-- Opening Marker --

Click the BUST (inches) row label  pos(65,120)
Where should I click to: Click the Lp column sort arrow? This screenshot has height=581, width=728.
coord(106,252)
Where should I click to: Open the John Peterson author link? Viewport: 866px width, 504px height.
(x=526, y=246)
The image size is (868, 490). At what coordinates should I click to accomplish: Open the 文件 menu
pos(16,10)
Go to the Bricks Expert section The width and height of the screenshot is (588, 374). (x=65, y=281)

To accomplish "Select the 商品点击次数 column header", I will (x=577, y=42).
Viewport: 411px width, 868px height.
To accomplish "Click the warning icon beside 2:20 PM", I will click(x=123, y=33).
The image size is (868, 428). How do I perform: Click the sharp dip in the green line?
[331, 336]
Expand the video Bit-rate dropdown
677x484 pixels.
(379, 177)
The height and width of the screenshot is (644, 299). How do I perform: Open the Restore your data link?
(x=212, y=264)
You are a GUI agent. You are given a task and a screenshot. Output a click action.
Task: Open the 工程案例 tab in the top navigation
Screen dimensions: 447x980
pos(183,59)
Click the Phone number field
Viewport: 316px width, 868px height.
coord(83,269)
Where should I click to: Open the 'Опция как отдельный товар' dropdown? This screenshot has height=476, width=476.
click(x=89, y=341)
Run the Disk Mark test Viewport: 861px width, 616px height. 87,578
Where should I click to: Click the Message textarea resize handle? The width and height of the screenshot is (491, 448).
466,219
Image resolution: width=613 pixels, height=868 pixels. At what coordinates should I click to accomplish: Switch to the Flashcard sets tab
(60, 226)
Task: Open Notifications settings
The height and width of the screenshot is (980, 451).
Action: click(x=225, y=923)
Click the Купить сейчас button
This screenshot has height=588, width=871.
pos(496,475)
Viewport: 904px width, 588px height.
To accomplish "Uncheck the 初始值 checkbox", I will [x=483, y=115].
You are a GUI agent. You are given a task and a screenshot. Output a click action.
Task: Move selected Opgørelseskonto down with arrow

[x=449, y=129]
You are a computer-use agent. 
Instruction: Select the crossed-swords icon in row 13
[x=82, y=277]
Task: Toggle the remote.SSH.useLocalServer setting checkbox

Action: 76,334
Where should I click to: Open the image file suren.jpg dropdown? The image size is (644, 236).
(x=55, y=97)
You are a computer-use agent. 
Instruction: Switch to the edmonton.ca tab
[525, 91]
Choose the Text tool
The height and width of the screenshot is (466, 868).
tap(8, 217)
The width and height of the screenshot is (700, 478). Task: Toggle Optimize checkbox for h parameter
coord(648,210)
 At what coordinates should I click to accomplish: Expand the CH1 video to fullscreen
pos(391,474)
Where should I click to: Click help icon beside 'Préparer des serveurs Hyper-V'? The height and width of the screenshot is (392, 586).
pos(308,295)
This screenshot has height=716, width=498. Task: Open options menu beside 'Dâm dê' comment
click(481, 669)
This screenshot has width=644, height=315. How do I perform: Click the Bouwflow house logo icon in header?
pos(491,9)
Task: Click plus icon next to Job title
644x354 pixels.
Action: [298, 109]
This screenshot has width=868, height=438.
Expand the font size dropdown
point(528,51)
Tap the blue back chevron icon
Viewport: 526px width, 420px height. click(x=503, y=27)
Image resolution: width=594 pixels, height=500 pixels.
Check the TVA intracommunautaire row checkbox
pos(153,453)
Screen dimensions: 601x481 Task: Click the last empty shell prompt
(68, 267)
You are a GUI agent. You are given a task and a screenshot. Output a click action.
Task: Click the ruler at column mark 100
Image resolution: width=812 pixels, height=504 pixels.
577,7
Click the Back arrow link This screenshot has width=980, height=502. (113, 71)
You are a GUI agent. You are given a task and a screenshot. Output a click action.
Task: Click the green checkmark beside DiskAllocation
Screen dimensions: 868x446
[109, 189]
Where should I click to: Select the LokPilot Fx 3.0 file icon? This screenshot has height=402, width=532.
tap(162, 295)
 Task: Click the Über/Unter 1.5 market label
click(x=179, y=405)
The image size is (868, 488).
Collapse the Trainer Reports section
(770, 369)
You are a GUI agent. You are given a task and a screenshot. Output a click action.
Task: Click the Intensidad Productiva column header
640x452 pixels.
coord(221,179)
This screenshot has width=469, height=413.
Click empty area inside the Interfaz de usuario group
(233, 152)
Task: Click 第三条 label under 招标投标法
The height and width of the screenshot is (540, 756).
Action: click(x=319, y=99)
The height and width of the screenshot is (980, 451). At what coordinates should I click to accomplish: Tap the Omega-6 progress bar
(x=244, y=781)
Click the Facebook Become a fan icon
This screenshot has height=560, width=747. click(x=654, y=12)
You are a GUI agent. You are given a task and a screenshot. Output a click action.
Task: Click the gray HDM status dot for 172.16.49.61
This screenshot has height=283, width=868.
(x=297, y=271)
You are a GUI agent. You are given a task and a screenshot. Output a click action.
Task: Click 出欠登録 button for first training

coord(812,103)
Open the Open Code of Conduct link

-- Closing Marker --

Assignment: Copy every line that contains "will" from the listing above.

Task output:
To accomplish "Select the 商品点击次数 column header", I will (x=577, y=42).
To accomplish "Click the warning icon beside 2:20 PM", I will click(x=123, y=33).
To accomplish "Uncheck the 初始值 checkbox", I will [x=483, y=115].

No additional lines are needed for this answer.